WRITTEN REQUEST - Using the review of the 68th Primetime Emmy Awards below, explain in one to three sentences why the writer has stopped truly critiquing award show hosts.

START TEXT SEGMENT

I found Jimmy Kimmel to be a strong host of Sunday night’s 68th Primetime Emmy Awards. I’ve given up on truly critiquing an award show host simply because, in today’s TV climate, I feel that the same old jokes will be recycled, no matter who is on that stage. This leaves me with no judging system besides equating host success to few cringe-worthy moments.
Maybe this is just my blatant preference of the Tony Awards’ musicality shining through, but my ultimate favorite Emmys moment is still the 2010 opener when host Jimmy Fallon led Tina Fey, Kate Gosselin, and the cast of Glee in a Bruce Springsteen singalong.
Oh, 2010. A simpler time when Glee still made sense and Kate Gosselin was only somewhat relevant.
Even though I hadn’t watched the majority of the nominated shows and performances, I was never bored throughout the show, as can be the case with certain award shows. Kimmel had great segments (I’m still not sure how I feel about the new trend of giving out food during award shows though) and important current events in TV were highlighted in mostly respectful ways.
The night quickly became a series of figuring out who’s who in the world of television. After the ceremony kicked off with Louie Anderson’s win for Baskets and we painfully sat through that grating speech, it came to me: “…wasn’t this guy a Family Feud host?” I had also read something earlier in the day mentioning that Sterling K. Brown was on the new drama This Is Us, and then he won for The People v. O.J. Simpson, as if it was a sign to audiences that this guy was someone we’d be seeing a lot of soon.
My favorite bit of the night had to be the Maggie Smith bit tackling everything that any Downton Abbey fan has thought the last few years – she never shows up, but always wins. Truthfully, I find most of the English stars who get nominated to be of such an eloquent caliber that they’re almost too good to attend the Emmys – sorry, Tom Hiddleston, but Maggie Smith is in a bit of a higher league than you. That and the fact that she’s an older lady living overseas are good reasons not to attend.
Something I’m interested in watching now that I’ve seen the Emmys’ response? Definitely The People v. O.J., and I’ve always been interested in watching Blackish, but I need a forum that will let me watch from the beginning for free. Also, while it is phenomenal that shows from so many different mediums are recognized, I’m still a little sour that amazing shows like Call the Midwife are largely overlooked by mainstream awards. Like a lot of modern programming now, Call the Midwife tackles such important issues – feminism, rape, religion, prostitution, Down syndrome, reproductive history – and it takes place in the ’50s and ’60s! (Can you tell I’m suffering severe withdrawal from the show?)
So, what did you think? Was this year’s Emmys more interesting than usual to you? Less interesting! Tell me all about it!

END TEXT SEGMENT
START RECORDS SHOWN

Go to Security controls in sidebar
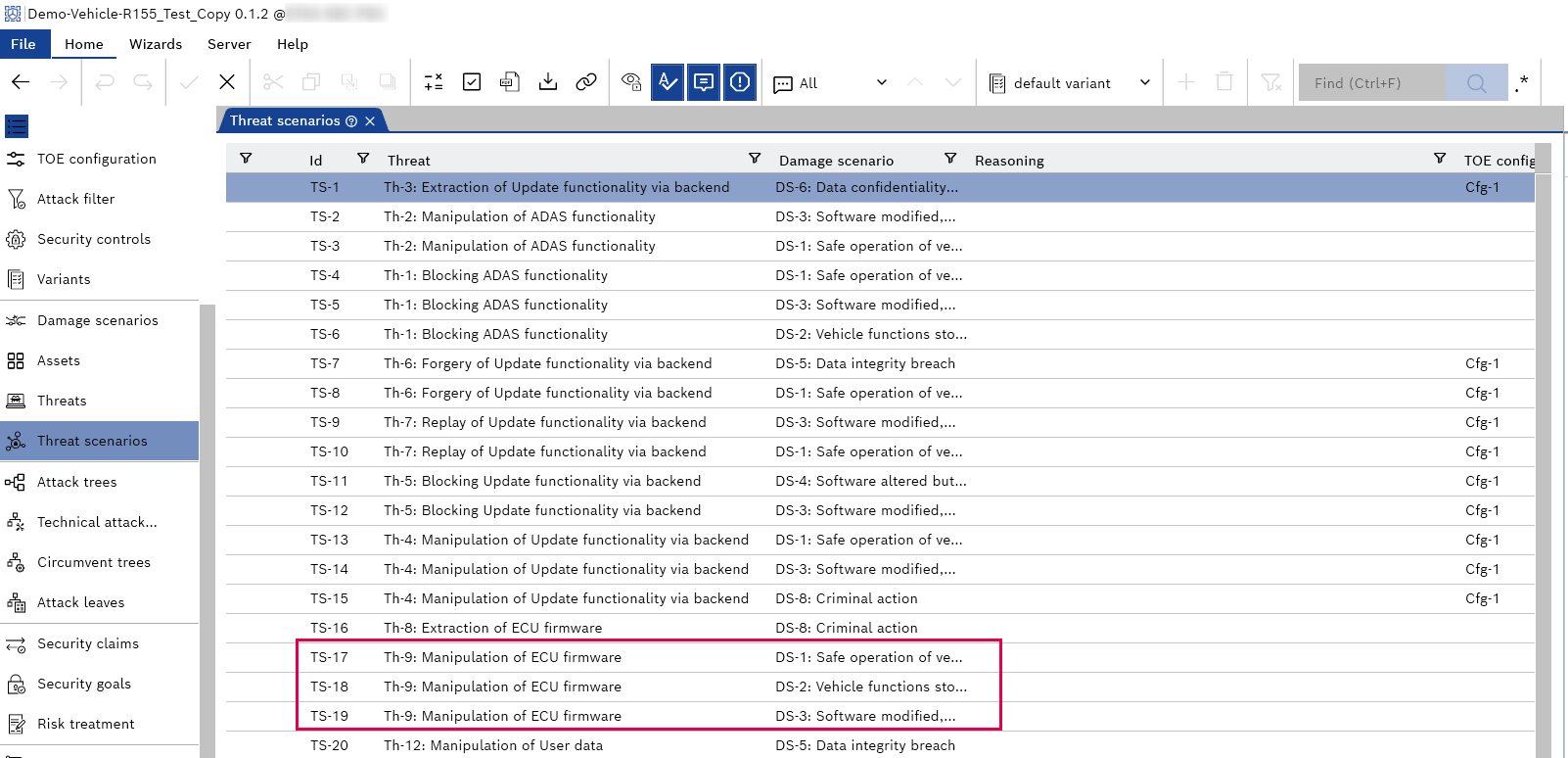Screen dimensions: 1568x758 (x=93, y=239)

END RECORDS SHOWN
START RECORDS SHOWN

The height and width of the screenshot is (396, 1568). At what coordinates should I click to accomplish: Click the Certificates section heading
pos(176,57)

END RECORDS SHOWN

REPLY - The writer feels that in today's TV climate the same old jokes will be recycled no matter who is on stage. That leaves the writer judging a host's success only by how few cringe-worthy moments there are.